Key Takeaways
For A.Y. 2026–27, the new tax regime is the default and offers a major relief—income up to ₹12 lakh is tax-free, extending to ₹12.75 lakh for salaried individuals with standard deduction. It works best for those seeking lower rates and simple compliance. The old regime still suits taxpayers who maximize deductions through investments, insurance, and home loans.
Navigating India's Tax Regimes: A Comprehensive Guide to A.Y. 2026-27
For the Assessment Year (A.Y.) 2026-27 (Financial Year 2025-26), individuals and Hindu Undivided Families (HUFs) in India can choose between two distinct taxation systems: the new tax regime and the old tax regime. The new tax regime is the default option; taxpayers who prefer the old regime must explicitly select it when filing their Income Tax Return (ITR).
A major highlight for the new regime in A.Y. 2026-27 is that income up to ₹12 lakh is effectively tax-free for resident individuals due to an enhanced rebate under Section 87A. For salaried individuals and pensioners, this limit extends to ₹12.75 lakh when including the standard deduction.
Comparative Taxation Slabs (A.Y. 2026-27)
The primary difference between the two regimes lies in the tax rates and the availability of exemptions and deductions. The old regime permits numerous tax breaks but starts taxing income earlier at higher rates, while the new regime offers lower slab rates with minimal deductions.

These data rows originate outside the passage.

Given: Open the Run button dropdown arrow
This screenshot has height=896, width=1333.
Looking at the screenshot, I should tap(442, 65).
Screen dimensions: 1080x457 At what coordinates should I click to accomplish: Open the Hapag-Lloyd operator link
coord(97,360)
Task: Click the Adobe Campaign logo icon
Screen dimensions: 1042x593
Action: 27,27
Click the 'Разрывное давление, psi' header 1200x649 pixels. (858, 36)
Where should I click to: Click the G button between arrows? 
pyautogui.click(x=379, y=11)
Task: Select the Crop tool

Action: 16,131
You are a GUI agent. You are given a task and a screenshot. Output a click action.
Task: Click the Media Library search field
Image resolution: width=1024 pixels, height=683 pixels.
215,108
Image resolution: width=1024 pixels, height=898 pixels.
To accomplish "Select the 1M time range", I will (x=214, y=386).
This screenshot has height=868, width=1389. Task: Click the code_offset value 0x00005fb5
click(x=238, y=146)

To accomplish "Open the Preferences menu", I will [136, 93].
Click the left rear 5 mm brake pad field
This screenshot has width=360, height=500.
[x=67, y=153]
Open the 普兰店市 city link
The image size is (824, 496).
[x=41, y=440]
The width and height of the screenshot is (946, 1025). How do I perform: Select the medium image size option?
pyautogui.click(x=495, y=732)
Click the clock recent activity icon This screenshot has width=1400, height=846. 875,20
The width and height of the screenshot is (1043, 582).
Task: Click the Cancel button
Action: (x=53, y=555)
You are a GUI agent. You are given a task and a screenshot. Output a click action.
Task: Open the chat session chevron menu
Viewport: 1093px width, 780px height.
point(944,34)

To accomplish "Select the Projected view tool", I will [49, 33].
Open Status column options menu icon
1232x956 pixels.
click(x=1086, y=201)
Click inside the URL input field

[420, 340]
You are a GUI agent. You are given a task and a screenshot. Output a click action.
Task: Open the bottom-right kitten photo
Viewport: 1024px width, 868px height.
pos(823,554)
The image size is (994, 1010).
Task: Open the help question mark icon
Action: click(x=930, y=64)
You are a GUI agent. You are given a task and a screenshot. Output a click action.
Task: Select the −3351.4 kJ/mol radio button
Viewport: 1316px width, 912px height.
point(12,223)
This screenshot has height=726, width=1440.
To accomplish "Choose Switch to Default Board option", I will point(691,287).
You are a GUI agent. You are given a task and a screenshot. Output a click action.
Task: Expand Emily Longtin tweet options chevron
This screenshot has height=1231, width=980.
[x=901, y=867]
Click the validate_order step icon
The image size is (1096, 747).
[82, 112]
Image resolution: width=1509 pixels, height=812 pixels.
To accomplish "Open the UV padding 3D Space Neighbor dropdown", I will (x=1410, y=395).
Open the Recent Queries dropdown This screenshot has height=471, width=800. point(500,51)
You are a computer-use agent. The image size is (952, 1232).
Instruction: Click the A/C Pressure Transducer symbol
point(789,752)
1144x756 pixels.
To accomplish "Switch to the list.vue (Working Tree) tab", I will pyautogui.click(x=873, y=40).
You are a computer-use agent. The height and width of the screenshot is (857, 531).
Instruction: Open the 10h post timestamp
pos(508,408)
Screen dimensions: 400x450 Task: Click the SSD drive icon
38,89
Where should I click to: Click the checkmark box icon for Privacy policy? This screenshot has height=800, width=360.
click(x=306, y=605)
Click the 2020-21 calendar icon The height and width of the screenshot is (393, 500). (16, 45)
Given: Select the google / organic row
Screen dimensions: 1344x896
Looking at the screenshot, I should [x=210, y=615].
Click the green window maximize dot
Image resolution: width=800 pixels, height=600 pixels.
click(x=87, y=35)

| Taxable Income (₹) | New Tax Regime Rate | Old Tax Regime Rate (Individuals < 60 years) |
|---|---|---|
| Up to ₹4,00,000 | Nil | Nil (up to ₹2,50,000) |
| ₹4,00,001 - ₹8,00,000 | 5% | 5% (₹2.5L to ₹5L) |
| ₹8,00,001 - ₹12,00,000 | 10% | 20% (₹5L to ₹10L) |
| ₹12,00,001 - ₹16,00,000 | 15% | 30% (above ₹10L) |
| ₹16,00,001 - ₹20,00,000 | 20% | 30% |
| ₹20,00,001 - ₹24,00,000 | 25% | 30% |
| Above ₹24,00,000 | 30% | 30% |
Key Features and Changes for A.Y. 2026-27
New Tax Regime
- Default System: The new regime remains the automatic choice unless you actively opt for the old one while filing your ITR.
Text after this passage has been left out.